Big tactile knobs and switches. Hums, thumps, lights, crazy control schemes, wires going everywhere.
The beautiful bearings and smooth operation of good quality japanese direct drive turntables. Brushed aluminium and timber cheeks on receivers. The insane mechanical genius of 3 head cassette players with multiple belts and auto stop mechs.
The tuners too. Hefty weighted knobs, VU meters or staged lighting showing the signal strength and that magic little stereo light when you get it tuned right.
Its fun to play with, simple enough to tinker with and repair with mostly discrete components.
The music sounds right too. Its got pops and hisses and those big power amps thump and wallop and send me back to when I first heard those tunes.
You have to sit and listen and not skip tracks or skip genres. When I showed my daughter how to find her favourite track by counting the grooves on an LP it was like a rite of initiation. There is magic in that classic gear.
In recent years I’ve grown to prefer cable tv over streaming because I can turn my brain off and pick whatever is on.
What I do miss, is having the ability to store related material on a physical (SD card/usb or even a floppy disk). Maybe it is because I am old enough that floppy disks were useful, but I fell like there is something to putting in your school floppy, so that you are/were forced to work on one thing at a time.
Or maybe I am just old and have bad memories.
Many people can listen to CDs only in their cars, including myself. But I still like having CDs.
Browsing on the website just isn't the same as sitting at the table with paper that I can shuffle between.
No operating system has showed up since 1981 that can make it safe to do so again on modern hardware.
I miss owning things, like music.
I don't miss the space those things take. I do miss having a single source of truth, the original disk.
And then I have books to read in bed. Never got used to read prose on a monitor. And don't want to start with an eReader.
We need every effort to reduce plastic. Full Stop.
I'm an early adopter of technology that I see as viable for my lifestyle, so I'm no old fogy wishing for an idealistic past.
I started with vinyl when singles cost US .79 cents, LP's 1.99, because other than the radio, music was only available that way unless you had the money to buy expensive reel-to-reel tapes and the exorbitantly priced tape recorder/player.
Vinyl was fragile and a bit of a hassle to deal with if one wanted to keep them in near pristine condition, but the process of removing the LP from the protective sleeves and without touching the groove sides, flip it over between my open palms and place it on the turntable then lowering the tonearm into the entry groove was an exquisite tactile experience to be sure, like a smooth dance move.
And the album artwork and bonus gate-fold sleeves with additional information about the record and band made the minor hassles worth the efforts.
When cassettes were introduced I didn't like the loss of audio quality, but due to their size and robustness as a storage medium they truly made music "portable" like in no other time in history, and with the advent of consumer affordable in-car cassette players in the mid 70's the sales exploded and they became ubiquitous.

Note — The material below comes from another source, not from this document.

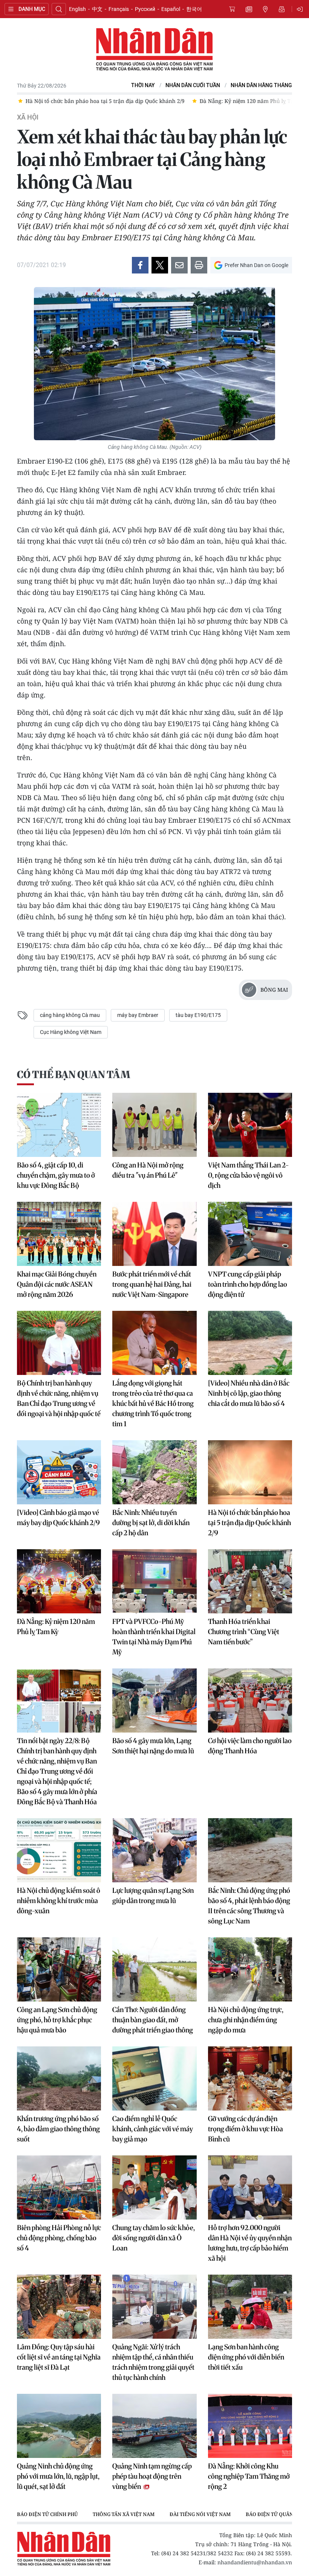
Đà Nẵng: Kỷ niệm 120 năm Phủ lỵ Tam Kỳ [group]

Despite the drawback of having tiny nearly unreadable "album" artwork, they were so much easier to manage and store, plus opening the polystyrene cases and slotting them into the player had it's own subtle tactile appeal.
But one had to de-Gauss the playback head occasionally, and regularly clean the head and capstans on the player with isopropyl alcohol as early tape formulations shed the iron oxide coating, degrading the tape and playback experience, muddy, muffled highs anyone?
The CD changed everything yet again with slightly larger "album" artwork and a case that initially took awhile to figure out how to open until one got the hang of it, and with proper handling the poly-carbonate CD disc's were much more damage resistant than vinyl.
Again, the process of opening the CD case, extracting the disc with two fingers on the edges and placing it into the tray and later on, slot, also made for an enjoyable haptic ritual of sorts.
The Mini Disc was a failure from the start, media was expensive, players were expensive and the benefits were not worth the effort to pursue.
I still have a sealed copy of Midnight Oil's Diesel and Dust that I bought in 1987 and I never played because the player prices never dropped to a level I found acceptable.
Digitally available music ruined it for me, and aside from the total loss of "album" artwork and such, the mp3 CODEC delivered garbage sound quality on a well thought out sound system.
Thankfully, I quickly discovered .flac so the audio quality issue was resolved, but finding the music in my extensive multi genera library was/is a hassle.
I've never found a music manager that I like, and of course, digital music has zero tactile feeling unless you count mouse clicking and keystrokes, which I don't.
So I hope I live long enough to see the next big change in media and hopefully I'll like it better than the what I see in the clunky present.